When a satellite photo of Arthur and Gwen apparently living happily ever after shows up on the news, people want answers. Perhaps telling the truth — that Arthur is, in fact, Arthur Pendragon, king of Camelot, and he healed his wife with the Holy Grail, which he won in a battle against Sumerian legend Gilgamesh with the aid of a Moorish Knight of the Round Table named Percival and a Noah-like sailor named Ziusura — was a bad idea.

Proving the claim by using the Grail to treat a fallen journalist covering the story turns out to be an even worse idea as, suddenly, Arthur finds himself besieged by people needing help and even as the focus of a new religion.

But the worst is yet to come when Merlin discovers that the Grail's companion piece, the Spear of Destiny, is also back in play, and the combination of the two could have disastrous results. Unfortunately, before he can warn Arthur, he's imprisoned by Nimue, the Lady of the Lake.

The third book in David's satirical modern-day Arthur trilogy provides as many chuckles as the first two, and just as much food for thought, as well. While telling a fun adventure story, he also skewers several aspects of modern life from politics to religion to frivolous lawsuits.
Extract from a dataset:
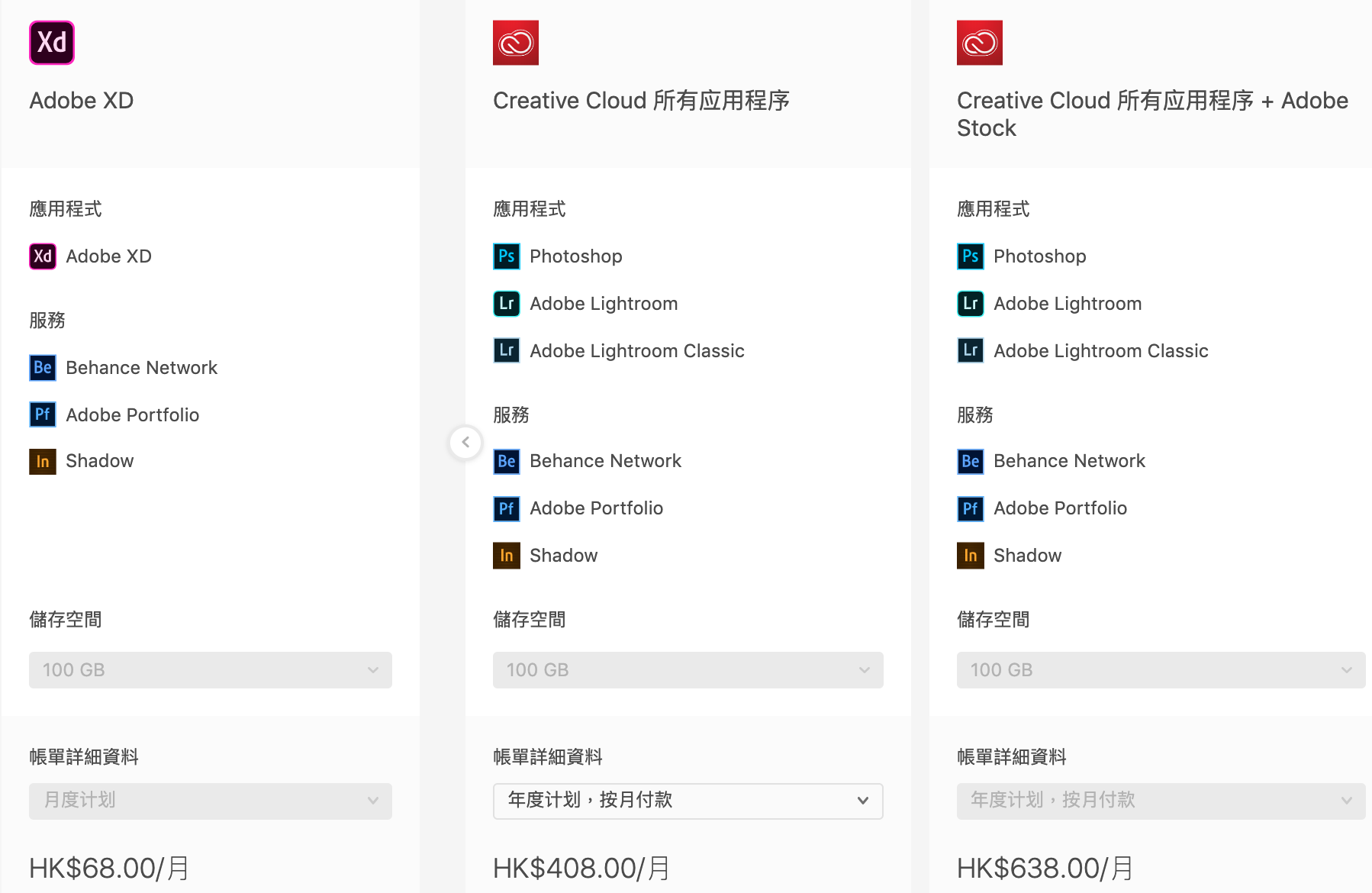Open the 100 GB storage dropdown in Adobe XD plan
Screen dimensions: 1372x893
coord(211,670)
Those prone to being offended may want to give the book a pass. The story deals with two legendary items closely associated to Christ — the cup he drank from at the last supper and the spear that pierced his side on the cross — and some of the fictional revelations in the book are a bit irreverent. It is, after all, a comic fantasy. But at the end of the day, the story serves more as an affirmation of faith.
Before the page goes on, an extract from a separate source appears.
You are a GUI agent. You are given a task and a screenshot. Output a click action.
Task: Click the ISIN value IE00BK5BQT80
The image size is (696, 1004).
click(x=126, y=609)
Even more interesting to me, a long-time devotee of the Arthurian legends, is the story that serves as the backdrop for "Fall of Knight." Without giving anything away, I'll just say that it's a tale of Merlin and the origin of Excalibur that rivals any other that I've read.

The trilogy, which also includes the books "Knight Life" and "One Knight Only," is a fun update on the Arthurian legends. I'd definitely recommend it for Arthur buffs with a sense of humor.